GİMDES'in sosyal proje kapsamında ekmeğe ücretsiz sertifikalama yaptığını dile getiren Büyüközer, "GİMDES ‘ekmekte helal sertifikalama' sosyal projesi kapsamına almasına ve bu hizmeti ücretsiz yapacağını ilan etmesine rağmen müracaat bir elin parmakları sayısına bile ulaşmadığı gibi çoğu sertifikalama şartlarını sürdüremediği için yarı yolda sertifikaları iptal edilmiştir. GİMDES'in bir projesi olan halal dünya marketleri şubeleri de bu problemi henüz tam olarak çözemedi. Yetkililerin verdiği bilgilere göre ülkemizde 12 bin ruhsatsız fırın firmasının olduğu düşünülünce olayın vahameti daha da büyüyor. Yine iş tüketiciye düşmektedir. Ekmek aldığı fırıncısını, marketçisini bu konuda sıkı bir sorgulamaya tabi tutmalıdır. Helal sertifika almalarını zorlamalıdır" dedi.

"Ülkemizde üretilen ekmeğin yüzde 10 çöpe gidiyor"

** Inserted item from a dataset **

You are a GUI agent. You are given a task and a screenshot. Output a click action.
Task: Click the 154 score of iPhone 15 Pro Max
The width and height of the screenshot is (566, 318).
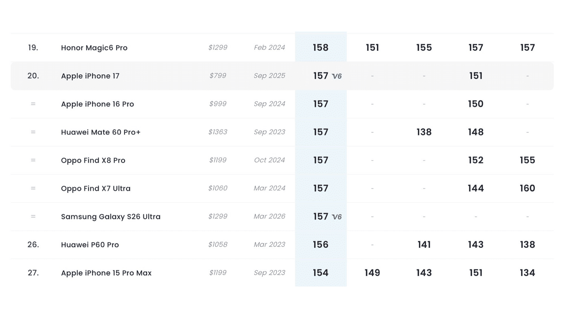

Yetkililerin açıklamalarına göre Türkiye'de günde 120 milyon adet ekmek üretildiğini, bunun 12 milyonunun çöpe atıldığını bildiren Büyüközer sözlerini şöyle tamamladı: "Halbuki bu miktar ekmekle 4.5 milyon insanımızın karnı doyurulmuş olacaktı. GİMDES'in halal dünya marketlerinde satılan ürünlerin tamamının helal standartlarda olması tek hedefidir. Ancak, ekmek gibi ülkemizin temel besin maddesi olan ve bölgesel olarak çok fazla fabrikaya sahip olması ve üretimde kullanılan unun temin hızının yüksek olması sebebi ile marka istikrarının sağlanamaması münasebetiyle helal sertifikalama kapsamına alınması noktasında çok sıkıntılar yaşanmaktadır. Bu sıkıntıların başında tüketicinin ekmeğe diğer ürünler gibi bakmaması sebep olmaktadır. Fırıncılar ise ürününü zaten satma problemi yaşamamasından dolayı sertifika almaya yanaşmamaktadır".